» Problem requirements
Rewrite everything from "In one of Kant's" down to "in his thought." in the passage on Kant, changing "futile" to "fruitless".

» Selected excerpt
....
Politically, Kant was one of the earliest exponents of the idea that perpetual peace could be secured through universal democracy and international cooperation. He believed that this will be the eventual outcome of universal history, although it is not rationally planned. The exact nature of Kant's religious ideas continues to be the subject of especially heated philosophical dispute, as viewpoints are ranging from the idea that Kant was an early and radical exponent of atheism who finally exploded the ontological argument for God's existence, to more critical treatments epitomized by Nietzsche who claimed that Kant had "theologian blood" and that Kant was merely a sophisticated apologist for traditional Christian religious belief, writing that "Kant wanted to prove, in a way that would dumbfound the common man, that the common man was right: that was the secret joke of this soul."

In one of Kant's major works, the Critique of Pure Reason , he attempted to explain the relationship between reason and human experience and to move beyond the failures of traditional philosophy and metaphysics. Kant wanted to put an end to an era of futile and speculative theories of human experience, while resisting the skepticism of thinkers such as David Hume. Kant regarded himself as ending and showing the way beyond the impasse which modern philosophy had led to between rationalists and empiricists, and is widely held to have synthesized these two early modern traditions in his thought.
....
» Data excerpts
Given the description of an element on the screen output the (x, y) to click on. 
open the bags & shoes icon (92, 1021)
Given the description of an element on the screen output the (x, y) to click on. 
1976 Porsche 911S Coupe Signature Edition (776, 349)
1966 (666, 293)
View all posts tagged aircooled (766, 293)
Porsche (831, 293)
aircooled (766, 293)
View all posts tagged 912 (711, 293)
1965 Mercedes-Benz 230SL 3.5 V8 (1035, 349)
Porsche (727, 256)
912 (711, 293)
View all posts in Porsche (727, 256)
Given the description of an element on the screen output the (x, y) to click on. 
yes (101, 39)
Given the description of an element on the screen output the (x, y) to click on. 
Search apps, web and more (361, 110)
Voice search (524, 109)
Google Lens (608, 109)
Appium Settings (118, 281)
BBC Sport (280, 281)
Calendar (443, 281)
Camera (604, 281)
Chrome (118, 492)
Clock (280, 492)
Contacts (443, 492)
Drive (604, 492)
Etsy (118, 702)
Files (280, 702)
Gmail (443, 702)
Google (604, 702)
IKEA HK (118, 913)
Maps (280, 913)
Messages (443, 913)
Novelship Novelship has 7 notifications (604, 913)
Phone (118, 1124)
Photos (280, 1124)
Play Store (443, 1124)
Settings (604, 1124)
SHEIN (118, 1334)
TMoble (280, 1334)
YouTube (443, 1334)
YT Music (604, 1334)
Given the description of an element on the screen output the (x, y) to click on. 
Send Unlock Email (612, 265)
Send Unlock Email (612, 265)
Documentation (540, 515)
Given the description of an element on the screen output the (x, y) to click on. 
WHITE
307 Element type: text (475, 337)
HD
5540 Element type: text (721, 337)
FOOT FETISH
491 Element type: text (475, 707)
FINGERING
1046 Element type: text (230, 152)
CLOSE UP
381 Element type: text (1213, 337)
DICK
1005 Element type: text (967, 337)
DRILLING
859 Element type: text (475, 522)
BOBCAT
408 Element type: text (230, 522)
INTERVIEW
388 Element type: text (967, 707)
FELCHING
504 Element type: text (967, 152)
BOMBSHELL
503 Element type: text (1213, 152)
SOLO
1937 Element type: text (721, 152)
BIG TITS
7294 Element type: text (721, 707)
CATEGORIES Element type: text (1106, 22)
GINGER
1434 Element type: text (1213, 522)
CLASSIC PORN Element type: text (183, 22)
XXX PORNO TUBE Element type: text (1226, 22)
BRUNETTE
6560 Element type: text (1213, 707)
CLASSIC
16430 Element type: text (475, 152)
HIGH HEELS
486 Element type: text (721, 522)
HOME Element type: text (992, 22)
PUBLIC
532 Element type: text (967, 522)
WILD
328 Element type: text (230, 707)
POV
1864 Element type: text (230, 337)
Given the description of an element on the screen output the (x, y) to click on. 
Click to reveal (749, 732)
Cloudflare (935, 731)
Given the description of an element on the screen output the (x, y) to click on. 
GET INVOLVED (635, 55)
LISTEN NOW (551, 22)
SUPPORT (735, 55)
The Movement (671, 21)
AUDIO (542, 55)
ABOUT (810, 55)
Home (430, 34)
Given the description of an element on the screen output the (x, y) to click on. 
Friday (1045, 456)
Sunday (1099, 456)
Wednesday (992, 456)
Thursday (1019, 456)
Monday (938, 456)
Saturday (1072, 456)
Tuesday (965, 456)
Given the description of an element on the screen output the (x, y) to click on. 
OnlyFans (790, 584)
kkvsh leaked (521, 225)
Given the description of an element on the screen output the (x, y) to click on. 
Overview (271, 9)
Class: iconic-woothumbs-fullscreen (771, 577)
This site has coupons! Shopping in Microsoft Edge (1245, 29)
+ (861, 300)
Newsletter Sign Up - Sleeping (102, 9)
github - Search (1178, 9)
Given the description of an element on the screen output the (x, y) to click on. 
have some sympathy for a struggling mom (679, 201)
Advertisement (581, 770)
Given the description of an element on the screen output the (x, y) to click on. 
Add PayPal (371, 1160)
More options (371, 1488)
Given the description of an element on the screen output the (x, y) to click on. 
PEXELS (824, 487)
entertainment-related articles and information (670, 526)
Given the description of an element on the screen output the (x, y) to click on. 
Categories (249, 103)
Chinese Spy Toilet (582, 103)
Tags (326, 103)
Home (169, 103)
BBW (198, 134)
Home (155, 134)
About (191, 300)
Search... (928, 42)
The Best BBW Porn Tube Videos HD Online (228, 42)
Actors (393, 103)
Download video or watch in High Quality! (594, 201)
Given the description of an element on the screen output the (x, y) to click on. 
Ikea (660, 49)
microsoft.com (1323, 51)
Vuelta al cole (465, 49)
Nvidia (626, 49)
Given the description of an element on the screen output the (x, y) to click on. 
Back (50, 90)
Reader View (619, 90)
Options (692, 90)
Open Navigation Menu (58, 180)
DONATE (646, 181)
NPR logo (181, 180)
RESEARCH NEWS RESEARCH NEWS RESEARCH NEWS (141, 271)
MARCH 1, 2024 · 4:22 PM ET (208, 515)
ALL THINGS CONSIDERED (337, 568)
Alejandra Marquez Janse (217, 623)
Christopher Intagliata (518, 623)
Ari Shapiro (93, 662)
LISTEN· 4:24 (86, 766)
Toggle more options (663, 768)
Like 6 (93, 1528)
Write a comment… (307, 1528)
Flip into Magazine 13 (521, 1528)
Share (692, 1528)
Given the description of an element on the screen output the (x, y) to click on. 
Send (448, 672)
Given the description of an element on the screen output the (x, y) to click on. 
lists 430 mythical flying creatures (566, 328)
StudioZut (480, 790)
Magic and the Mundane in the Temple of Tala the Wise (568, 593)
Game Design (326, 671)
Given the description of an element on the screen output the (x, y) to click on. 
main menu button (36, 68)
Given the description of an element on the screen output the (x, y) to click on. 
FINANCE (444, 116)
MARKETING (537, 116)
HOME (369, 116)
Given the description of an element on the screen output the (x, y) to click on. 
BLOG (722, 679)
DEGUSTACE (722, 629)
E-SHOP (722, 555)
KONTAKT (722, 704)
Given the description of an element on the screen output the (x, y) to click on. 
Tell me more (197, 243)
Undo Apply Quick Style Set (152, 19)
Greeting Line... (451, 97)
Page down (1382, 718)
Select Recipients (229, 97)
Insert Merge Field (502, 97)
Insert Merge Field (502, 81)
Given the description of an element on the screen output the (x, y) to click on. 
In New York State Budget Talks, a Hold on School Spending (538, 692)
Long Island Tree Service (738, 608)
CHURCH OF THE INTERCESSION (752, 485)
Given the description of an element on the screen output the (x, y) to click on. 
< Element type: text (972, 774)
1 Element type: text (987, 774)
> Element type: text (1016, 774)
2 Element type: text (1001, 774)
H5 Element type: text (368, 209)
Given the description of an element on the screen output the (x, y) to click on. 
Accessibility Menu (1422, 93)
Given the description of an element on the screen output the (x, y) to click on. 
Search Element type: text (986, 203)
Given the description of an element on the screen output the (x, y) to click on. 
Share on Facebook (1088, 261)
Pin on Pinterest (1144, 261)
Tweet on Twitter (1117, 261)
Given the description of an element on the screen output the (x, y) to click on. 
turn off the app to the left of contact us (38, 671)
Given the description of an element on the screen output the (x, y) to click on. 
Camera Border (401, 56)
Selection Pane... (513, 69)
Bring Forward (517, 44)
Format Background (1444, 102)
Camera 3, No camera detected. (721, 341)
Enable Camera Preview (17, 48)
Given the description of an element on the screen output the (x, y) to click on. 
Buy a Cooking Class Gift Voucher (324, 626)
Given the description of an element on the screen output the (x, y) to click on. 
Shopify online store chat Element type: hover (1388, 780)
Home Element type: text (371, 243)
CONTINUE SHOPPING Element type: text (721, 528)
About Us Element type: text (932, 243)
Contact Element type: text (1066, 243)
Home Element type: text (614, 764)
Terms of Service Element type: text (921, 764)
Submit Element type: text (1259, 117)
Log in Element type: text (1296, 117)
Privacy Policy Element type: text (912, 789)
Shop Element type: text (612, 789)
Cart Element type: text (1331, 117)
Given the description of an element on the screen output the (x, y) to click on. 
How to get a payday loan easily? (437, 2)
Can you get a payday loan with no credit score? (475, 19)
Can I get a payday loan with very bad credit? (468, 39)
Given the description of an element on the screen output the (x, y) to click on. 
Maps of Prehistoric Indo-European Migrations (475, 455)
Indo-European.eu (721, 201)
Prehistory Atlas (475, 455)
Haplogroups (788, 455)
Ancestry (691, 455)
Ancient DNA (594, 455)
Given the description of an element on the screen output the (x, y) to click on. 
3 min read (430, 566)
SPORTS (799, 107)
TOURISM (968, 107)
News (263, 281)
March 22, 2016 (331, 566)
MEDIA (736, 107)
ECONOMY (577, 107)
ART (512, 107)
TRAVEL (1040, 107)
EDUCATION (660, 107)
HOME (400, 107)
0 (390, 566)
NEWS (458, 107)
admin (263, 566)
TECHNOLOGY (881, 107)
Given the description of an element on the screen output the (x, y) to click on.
....
» Written answer
In one of Kant's major works, the Critique of Pure Reason , he attempted to explain the relationship between reason and human experience and to move beyond the failures of traditional philosophy and metaphysics. Kant wanted to put an end to an era of fruitless and speculative theories of human experience, while resisting the skepticism of thinkers such as David Hume. Kant regarded himself as ending and showing the way beyond the impasse which modern philosophy had led to between rationalists and empiricists, and is widely held to have synthesized these two early modern traditions in his thought.